Image courtesy of Universal Pictures.
Michael Mann's latest film may not rank among his best, but it's worth while seeing for fans of the filmmaker's work and those who enjoy technically adept, swiftly paced thrillers.

The film gets off to a little bit of a sluggish start as U.S. and Chinese officials wring their hands over a cyber terrorism attack that shuts down a Hong Kong nuclear reactor and kills many of its employees. A Chinese cyber detective (if there is such a thing) played by Leehom Wang tells an FBI agent (Viola Davis) that the only person he trusts well enough to seek out the hacker is Nick Hathaway (Chris Hemsworth), who is serving prison time for some illegal hacking activity of his own.

Hathaway is released and assists the FBI with its case and, in the meantime, falls into bed with Wang's sister, Chen Lien (Wei Tang). In terms of story, "Blackhat" doesn't bring anything to the table we haven't seen before. The film is filled with technical jargon that will likely pass over the heads of most who are familiar with writing code and the like and there are more than a few unnecessary scenes of computer circuitry in action that I could have done without.

But Mann's films typically play as procedurals and his best - "Thief," "The Insider" and "Heat" - often give you an inside view of how a particular profession works. In those cases, cops and robbers, whistleblowers and, yes, thieves. While "Blackhat" isn't one of the director's finest films, it still works as a detailed procedural, frenetic action thriller and timely take on cyber terrorism, considering the recent Sony hack. And it's often fascinating to watch this group of professionals - computer hackers and code writers - in action.

And similar to the filmmaker's previous works, there are some lovely visuals - neon signs bathing its characters in their glow - juxtaposed with the type of in-your-face handheld camera work we've become familiar with in the "Bourne" series.

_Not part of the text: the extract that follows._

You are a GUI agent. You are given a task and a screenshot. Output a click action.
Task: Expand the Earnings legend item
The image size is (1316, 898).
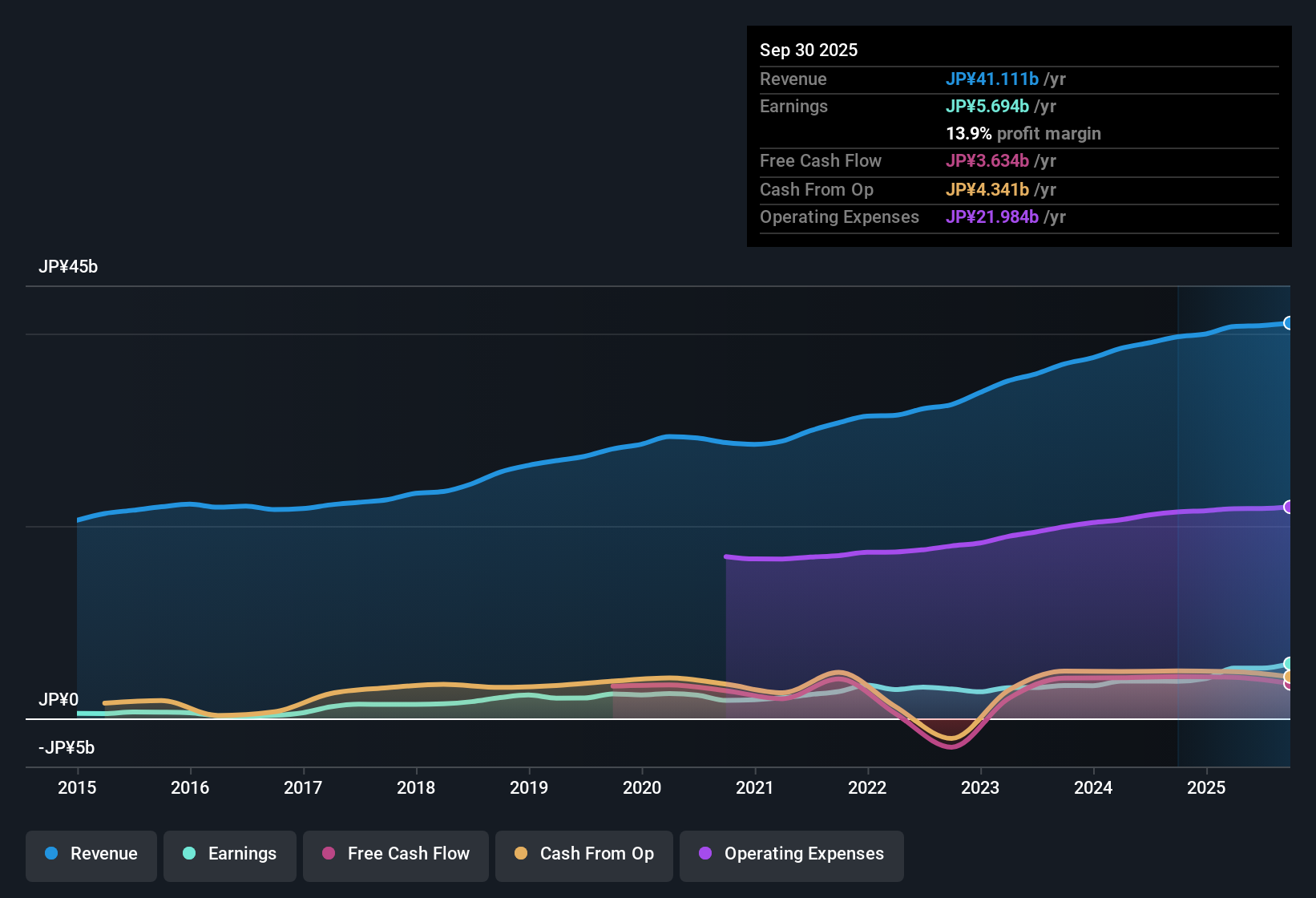click(229, 854)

Once "Blackhat" gets moving, it's pretty exciting and although its characters are slightly underdeveloped, Mann has a knack for using his actors' glances and body language to stand in nicely for dialogue. It's fitting that a movie about heroes and villains who communicate through codes most of us do not understand also features interaction between these characters that can be slightly elusive. This is a solid entertainment, even if Mann fans may have been hoping for a little more.